*** Opening THE DATA ***
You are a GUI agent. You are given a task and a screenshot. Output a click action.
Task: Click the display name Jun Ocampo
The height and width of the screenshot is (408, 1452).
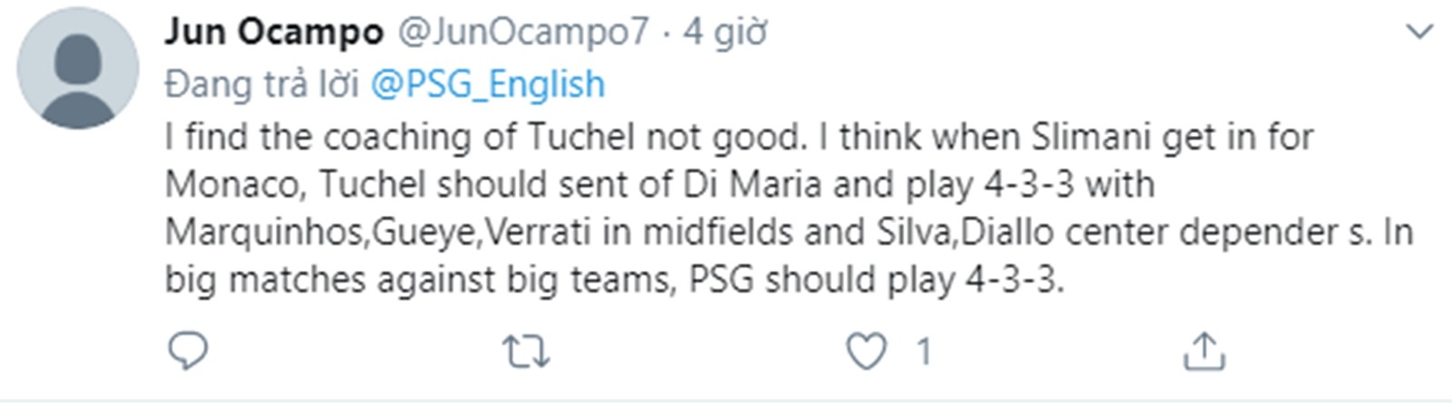(274, 33)
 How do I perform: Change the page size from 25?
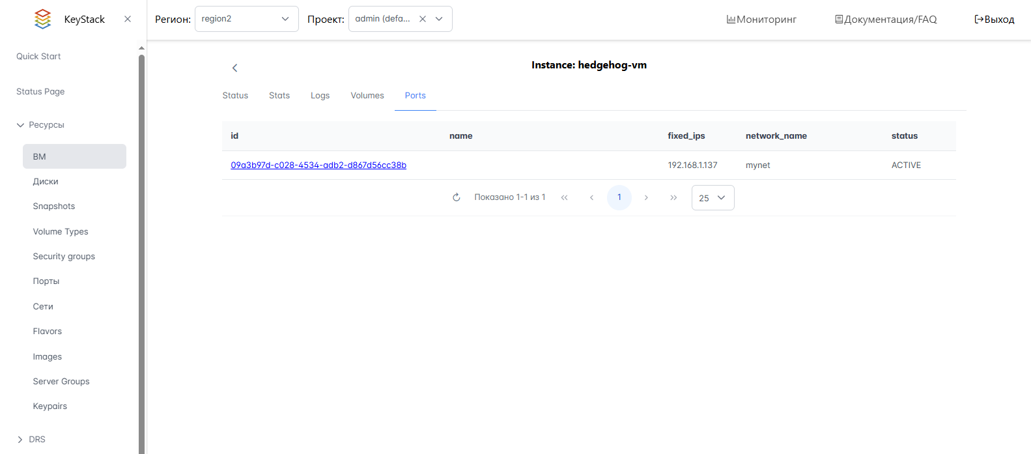(x=713, y=198)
*** Closing THE DATA ***
AIM OF THE EXERCISE
Copy out every line of the data above, taking care to leave the pictures out.

RESULT BELOW
You are a GUI agent. You are given a task and a screenshot. Output a click action.
Task: Click the display name Jun Ocampo
The height and width of the screenshot is (408, 1452).
(274, 33)
 How do I perform: Change the page size from 25?
(x=713, y=198)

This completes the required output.